Pochi giorni fa sono passato alla Discoteca Laziale, uno dei negozi di dischi di Roma a cui sono maggiormente affezionato e dove mi reco con frequenza, per ritirare una piccola pila di album ordinati in precedenza. Tra i cd acquistati, ben tre erano firmati da Sufjan Stevens, cantautore americano che stimo tantissimo e che seguo ormai con costanza da circa dieci anni, forse qualcosa di più.
Qui in Italia non è molto conosciuto, ma negli Stati Uniti e in tanti altri Paesi del mondo è piuttosto popolare, per quanto la sua musica sia, in certi frangenti, abbastanza articolata, sperimentale. Di lui, in realtà, ho già scritto qualcosa su questo blog anni addietro. Nello specifico, gli dedicai un post per riflettere sul suo disco “Carrie & Lowell”, rilasciato nel marzo del 2015. Un lavoro, quello, straordinario, arrivato a circa cinque anni di distanza dal precedente “The Age of Adz”.

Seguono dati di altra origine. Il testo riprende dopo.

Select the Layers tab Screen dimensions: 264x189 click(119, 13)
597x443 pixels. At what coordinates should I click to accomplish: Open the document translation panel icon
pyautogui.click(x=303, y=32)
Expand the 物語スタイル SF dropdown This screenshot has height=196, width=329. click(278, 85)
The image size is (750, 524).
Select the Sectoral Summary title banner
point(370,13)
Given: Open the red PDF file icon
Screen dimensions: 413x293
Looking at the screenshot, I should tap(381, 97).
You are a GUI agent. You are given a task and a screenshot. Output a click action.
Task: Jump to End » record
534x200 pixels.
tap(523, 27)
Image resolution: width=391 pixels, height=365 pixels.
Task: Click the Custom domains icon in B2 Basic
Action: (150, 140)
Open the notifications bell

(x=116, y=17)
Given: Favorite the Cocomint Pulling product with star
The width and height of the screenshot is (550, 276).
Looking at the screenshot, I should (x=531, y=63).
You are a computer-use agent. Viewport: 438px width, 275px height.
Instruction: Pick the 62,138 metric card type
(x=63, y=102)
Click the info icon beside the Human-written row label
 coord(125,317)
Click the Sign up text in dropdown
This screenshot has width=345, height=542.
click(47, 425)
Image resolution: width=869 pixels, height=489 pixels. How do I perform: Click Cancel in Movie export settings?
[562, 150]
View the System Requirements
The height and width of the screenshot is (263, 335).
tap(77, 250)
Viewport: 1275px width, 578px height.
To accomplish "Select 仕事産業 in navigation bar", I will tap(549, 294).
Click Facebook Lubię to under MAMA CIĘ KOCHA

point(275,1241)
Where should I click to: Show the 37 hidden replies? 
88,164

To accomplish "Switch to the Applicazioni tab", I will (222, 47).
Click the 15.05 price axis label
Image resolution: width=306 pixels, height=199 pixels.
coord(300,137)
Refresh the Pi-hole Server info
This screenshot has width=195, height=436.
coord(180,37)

“Carrie & Lowell” lo posseggo da tempo, quindi quel titolo non era presente nell’ultimo blitz effettuato alla Discoteca. Questa volta sono riuscito invece ad accaparrarmi “Michigan”, “Seven Swans” e lo stesso “The Age of Adz”, album singolare perché stracolmo di elettronica e caratterizzato da una scaletta costituita da brani davvero sorprendenti, curiosi. “Michigan” e “Seven Swans”, invece, sono più datati perché dati alle stampe rispettivamente nel 2003 e nel 2004, quindi fanno parte della fase iniziale della sua carriera musicale.
Davvero difficile riuscire a sintetizzare in poche righe cosa Stevens sia riuscito a fare in circa venti anni di carriera. Sicuramente si può dire che, all’inizio del Duemila, questo talentuoso polistrumentista, nato a Detroit nel 1975, abbia cercato di farsi largo e di mettersi in mostra sfornando dischi di matrice folk, quindi prevalentemente acustici anche se non così minimali e scarni come si possa immaginare, bensì ricchi di elementi e di strumenti figli della tradizione musicale americana.
Poi, con il passare del tempo, Stevens ha iniziato a contaminare sempre di più le sue canzoni, inserendo ad esempio elementi classici o sinfonici, soprattutto per vestire a dovere album complessi quali il già citato “Michigan” e “Illinois”, quasi dei concept dedicati ai due Stati americani (in teoria quelli furono i primi capitoli di un progetto ambizioso tramite cui raccontare, a modo proprio, la natura di altri Paesi degli States).
La sua è stata una crescita sensazionale, senza dubbio. Lo testimoniano le tante collaborazioni realizzate insieme a colleghi o band, oppure la realizzazione di tracce per colonne sonore. In quanto alla sua discografia, proprio quel “The Age of Adz” di cui sopra è stato forse il primo album fortemente intriso di un’elettronica che, di lì in avanti, non è stata più abbandonata, semmai dosata con più cura (si pensi a “Carrie & Lowell”, più vicino all’acustico ma non per questo privo di elementi sonori moderni).
Per conoscere a fondo questo vero genio ci vuole tempo. Servono ascolti ripetuti di tanti e differenti dischi. Però, posso tranquillamente affermare che con uno come Stevens non ci si annoia affatto. Anche i suoi dischi più difficili da assimilare hanno una capacità quasi inspiegabile di catturare l’attenzione e di portare alla riflessione per certe scelte che non riguardano solo la musica e gli arrangiamenti, ma anche l’utilizzo della voce e la scrittura dei testi, dove ricorrono spesso temi quali la fede, la famiglia o le storie di tutti i giorni.
Un artista atipico, unico. Per quanto mi riguarda, spero tanto di riuscire in futuro a vederlo dal vivo. Credo che i suoi live siano a dir poco strepitosi e coinvolgenti.